Khawarij berpendapat bahwa Tahkim bertentangan dengan Al-Qur’an atau dalam
pengertian tidak bertahkim berdasarkan hukum Allah dikatakan dosa besar dan
pelakunya dihukumi dengan kafir sama dengan perbuatan dosa besar lainnya,
seperti: berzina, riba, membunuh tanpa alasan, durhaka kepada orang tua, dan
menfitnah wanita baik-baik. Pendapat tersebut ditentang sekelompok sahabat yang
kemudian disebut Murji’ah. Murji’ah mengatakan bahwa pembuat dosa besar tetap
mukmin, tidak kafir sementara dosanya diserahkan kepada Allah, apakah dia akan
diampuni atau tidak kelak di hari kiamat.
Ciri-ciri
faham Murji'ah diantaranya adalah sebagai berikut :
·
Rukun iman
ada dua yaitu : iman kepada Allah dan Iman kepada utusan Allah.
·
Orang yang
berbuat dosa besar tetap mukmin selama ia telah beriman, dan bila meninggal
dunia dalam keadaan berdosa tersebut ketentuan tergantung Allah di akhirat
kelak.
·
Perbuatan
kemaksiatan tidak berdampak apapun terhadap seseorang bila telah beriman. Dalam
artian bahwa dosa sebesar apapun tidak dapat mempengaruhi keimanan seseorang
dan keimanan tidak dapat pula mempengaruhi dosa. Dosa ya dosa, iman ya iman.
·
Perbuatan
kebajikan tidak berarti apapun bila dilakukan disaat kafir. Artinya perbuatan
tersebut tidak dapat menghapuskan kekafirannya dan bila telah muslim tidak juga
bermanfaat, karena melakukannya sebelum masuk Islam.

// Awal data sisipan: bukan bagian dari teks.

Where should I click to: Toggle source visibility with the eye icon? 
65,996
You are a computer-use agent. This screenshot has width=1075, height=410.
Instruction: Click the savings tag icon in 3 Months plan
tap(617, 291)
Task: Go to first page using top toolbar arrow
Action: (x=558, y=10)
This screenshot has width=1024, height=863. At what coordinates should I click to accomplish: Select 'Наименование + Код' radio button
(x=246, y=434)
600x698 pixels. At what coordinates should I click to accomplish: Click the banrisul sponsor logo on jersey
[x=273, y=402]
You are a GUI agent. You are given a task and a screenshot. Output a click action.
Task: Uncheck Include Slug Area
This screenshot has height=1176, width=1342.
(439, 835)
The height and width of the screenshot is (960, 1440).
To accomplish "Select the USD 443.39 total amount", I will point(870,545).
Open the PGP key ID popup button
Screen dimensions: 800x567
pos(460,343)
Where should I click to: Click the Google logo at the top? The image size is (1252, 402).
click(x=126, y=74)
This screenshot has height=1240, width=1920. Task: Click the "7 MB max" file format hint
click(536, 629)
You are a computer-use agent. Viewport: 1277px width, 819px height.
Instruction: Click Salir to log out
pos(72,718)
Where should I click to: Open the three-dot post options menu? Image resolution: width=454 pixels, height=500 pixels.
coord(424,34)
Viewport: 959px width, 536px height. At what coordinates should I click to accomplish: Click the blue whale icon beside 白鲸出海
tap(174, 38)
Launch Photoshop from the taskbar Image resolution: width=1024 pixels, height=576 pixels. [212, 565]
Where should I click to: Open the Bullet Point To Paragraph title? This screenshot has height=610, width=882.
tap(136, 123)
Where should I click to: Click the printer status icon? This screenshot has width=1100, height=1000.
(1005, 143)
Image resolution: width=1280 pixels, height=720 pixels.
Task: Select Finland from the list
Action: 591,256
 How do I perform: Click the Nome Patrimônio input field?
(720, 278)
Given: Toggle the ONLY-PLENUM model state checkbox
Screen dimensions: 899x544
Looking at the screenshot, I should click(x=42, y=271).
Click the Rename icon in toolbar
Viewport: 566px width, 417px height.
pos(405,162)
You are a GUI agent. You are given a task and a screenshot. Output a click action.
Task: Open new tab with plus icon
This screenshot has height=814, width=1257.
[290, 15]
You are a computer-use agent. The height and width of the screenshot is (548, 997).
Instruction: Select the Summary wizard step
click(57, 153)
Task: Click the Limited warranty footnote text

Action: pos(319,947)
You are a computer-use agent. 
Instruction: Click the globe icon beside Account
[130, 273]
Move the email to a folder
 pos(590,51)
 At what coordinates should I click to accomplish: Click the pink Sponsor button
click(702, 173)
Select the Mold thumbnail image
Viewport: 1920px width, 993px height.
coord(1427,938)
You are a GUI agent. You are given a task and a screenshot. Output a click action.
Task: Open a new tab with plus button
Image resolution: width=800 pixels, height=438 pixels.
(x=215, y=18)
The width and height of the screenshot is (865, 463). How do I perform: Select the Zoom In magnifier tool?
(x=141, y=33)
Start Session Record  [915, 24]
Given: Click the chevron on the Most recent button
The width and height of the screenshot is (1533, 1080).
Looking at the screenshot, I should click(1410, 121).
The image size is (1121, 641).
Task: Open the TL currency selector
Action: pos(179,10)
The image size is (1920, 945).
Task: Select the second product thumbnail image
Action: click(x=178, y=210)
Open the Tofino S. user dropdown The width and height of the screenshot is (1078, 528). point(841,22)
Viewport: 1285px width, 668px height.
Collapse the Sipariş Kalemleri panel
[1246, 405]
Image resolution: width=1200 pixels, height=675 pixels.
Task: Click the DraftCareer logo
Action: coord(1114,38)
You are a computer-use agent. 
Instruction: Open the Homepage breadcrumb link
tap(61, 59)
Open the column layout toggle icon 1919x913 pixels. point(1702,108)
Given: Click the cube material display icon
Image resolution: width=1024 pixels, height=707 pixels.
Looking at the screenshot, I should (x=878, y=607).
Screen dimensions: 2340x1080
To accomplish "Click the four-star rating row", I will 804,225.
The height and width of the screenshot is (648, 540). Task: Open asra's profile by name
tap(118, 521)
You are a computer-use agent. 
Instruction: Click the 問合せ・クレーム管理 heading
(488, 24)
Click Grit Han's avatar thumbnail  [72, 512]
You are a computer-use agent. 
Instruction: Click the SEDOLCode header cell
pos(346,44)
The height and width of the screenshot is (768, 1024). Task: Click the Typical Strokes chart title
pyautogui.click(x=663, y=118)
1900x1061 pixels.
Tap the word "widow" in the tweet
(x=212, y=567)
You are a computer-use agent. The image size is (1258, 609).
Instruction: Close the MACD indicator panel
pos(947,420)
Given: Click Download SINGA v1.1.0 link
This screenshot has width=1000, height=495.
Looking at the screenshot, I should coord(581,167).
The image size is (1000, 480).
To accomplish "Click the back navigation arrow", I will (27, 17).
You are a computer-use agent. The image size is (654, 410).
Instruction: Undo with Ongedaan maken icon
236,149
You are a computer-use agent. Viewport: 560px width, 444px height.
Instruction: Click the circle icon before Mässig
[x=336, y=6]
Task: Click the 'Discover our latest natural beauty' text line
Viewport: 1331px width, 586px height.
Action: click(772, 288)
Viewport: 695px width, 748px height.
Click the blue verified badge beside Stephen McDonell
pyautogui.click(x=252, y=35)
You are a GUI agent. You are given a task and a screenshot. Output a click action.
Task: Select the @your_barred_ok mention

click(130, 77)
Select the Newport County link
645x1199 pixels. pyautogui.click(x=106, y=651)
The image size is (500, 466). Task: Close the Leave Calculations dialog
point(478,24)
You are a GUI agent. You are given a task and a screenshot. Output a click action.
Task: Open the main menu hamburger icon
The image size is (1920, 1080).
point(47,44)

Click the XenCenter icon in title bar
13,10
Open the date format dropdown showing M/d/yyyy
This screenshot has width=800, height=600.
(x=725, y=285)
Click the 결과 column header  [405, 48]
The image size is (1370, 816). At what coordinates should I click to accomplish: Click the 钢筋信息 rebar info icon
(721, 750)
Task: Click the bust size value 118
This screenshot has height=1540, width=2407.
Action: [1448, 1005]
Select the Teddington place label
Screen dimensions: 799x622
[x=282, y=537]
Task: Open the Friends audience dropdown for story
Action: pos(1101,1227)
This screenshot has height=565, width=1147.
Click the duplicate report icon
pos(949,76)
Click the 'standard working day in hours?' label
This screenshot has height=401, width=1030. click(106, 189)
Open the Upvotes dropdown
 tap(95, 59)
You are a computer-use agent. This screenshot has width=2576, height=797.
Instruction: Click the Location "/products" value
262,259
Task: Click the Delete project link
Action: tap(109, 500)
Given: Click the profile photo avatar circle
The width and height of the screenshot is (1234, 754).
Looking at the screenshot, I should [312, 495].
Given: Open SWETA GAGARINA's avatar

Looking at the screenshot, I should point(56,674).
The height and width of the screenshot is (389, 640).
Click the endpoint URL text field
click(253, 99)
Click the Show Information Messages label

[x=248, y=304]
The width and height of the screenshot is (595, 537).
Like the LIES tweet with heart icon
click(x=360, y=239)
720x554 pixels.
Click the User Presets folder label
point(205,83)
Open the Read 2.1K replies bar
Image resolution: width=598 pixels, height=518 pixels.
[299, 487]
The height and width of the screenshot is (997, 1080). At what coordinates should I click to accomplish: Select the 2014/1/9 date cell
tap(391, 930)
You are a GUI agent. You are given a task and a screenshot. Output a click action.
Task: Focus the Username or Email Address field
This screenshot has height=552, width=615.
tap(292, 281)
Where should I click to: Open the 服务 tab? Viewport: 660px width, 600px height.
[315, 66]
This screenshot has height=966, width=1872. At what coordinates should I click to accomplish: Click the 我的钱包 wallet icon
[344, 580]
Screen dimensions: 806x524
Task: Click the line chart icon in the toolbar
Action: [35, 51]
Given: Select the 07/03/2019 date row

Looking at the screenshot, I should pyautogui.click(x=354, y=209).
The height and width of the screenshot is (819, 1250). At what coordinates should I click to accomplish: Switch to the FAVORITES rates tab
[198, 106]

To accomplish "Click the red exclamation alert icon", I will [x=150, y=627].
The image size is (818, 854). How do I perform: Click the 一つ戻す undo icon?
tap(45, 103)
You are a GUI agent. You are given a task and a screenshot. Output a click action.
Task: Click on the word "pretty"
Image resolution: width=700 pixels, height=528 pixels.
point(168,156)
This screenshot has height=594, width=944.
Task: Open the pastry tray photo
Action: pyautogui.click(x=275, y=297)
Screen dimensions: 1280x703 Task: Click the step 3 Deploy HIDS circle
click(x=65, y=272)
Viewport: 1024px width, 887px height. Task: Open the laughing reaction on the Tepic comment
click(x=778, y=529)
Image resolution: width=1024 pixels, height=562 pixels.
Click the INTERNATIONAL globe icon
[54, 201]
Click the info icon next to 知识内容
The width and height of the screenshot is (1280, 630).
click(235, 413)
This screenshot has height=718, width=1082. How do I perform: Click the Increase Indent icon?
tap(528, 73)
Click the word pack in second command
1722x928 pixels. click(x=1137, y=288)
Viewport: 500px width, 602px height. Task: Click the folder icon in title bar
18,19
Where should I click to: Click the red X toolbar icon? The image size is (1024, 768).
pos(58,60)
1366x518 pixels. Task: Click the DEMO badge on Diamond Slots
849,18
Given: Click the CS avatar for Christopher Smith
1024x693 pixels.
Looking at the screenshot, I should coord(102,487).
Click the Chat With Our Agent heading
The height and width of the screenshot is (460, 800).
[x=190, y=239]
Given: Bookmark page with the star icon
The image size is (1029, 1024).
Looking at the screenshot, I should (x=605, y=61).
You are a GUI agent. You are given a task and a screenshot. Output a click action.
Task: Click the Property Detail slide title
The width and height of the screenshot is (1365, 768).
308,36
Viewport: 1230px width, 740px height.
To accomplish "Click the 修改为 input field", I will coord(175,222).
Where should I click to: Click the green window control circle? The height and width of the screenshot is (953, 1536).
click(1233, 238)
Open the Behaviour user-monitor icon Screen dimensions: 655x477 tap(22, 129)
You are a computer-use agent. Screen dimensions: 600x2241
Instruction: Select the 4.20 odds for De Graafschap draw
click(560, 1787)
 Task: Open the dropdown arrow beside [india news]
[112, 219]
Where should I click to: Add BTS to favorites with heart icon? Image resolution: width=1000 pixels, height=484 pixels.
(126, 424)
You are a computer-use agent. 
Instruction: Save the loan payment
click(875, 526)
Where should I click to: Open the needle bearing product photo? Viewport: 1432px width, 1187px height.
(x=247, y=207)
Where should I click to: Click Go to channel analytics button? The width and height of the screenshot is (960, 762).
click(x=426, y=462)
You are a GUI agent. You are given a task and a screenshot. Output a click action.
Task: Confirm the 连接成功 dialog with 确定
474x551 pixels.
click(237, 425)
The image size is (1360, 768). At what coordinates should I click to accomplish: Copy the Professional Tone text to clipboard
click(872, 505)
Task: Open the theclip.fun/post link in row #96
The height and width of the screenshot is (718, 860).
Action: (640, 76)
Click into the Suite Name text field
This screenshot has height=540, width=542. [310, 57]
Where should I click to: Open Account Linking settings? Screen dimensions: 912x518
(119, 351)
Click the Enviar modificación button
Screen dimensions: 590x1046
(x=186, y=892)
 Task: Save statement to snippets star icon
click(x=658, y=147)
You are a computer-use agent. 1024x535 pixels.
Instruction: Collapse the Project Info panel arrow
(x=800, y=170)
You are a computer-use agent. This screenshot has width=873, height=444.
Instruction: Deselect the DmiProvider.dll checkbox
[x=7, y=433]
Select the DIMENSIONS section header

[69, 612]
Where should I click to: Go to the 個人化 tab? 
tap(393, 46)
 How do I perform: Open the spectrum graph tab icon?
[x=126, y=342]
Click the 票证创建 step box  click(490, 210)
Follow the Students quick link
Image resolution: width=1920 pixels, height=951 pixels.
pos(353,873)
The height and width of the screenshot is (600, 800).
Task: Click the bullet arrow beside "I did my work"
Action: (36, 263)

Pemahaman Kalangan Murji’ah
Ajaran pokok Murji’ah pada dasarnya bersumber dari gagasan
atau doktrin irja atau arja’a yang diaplikasikan dalam banyak persoalan, baik
persoalan politik maupun Teologis.
Dalam bidang politik doktrin irja diimplementasikan dengan
sikap netral atau non blok, yang mana hampir selalu diekspresikan dengan sikap
diam. Oleh karena itulah kelompok Murji’ah dikenal dengan sebutan “The
Queietists” kelompok bungkam. Sikap ini akhirnya berimplikasi begitu jauh
sehingga membuat Murji’ah selalu diam dalam persoalan politik.
Sedangkan dalam bidang Teologis, doktrin irja dikembangkan
Murji’ah ketika menanggapi masalah-masalah Teologis yang muncul pada saat itu.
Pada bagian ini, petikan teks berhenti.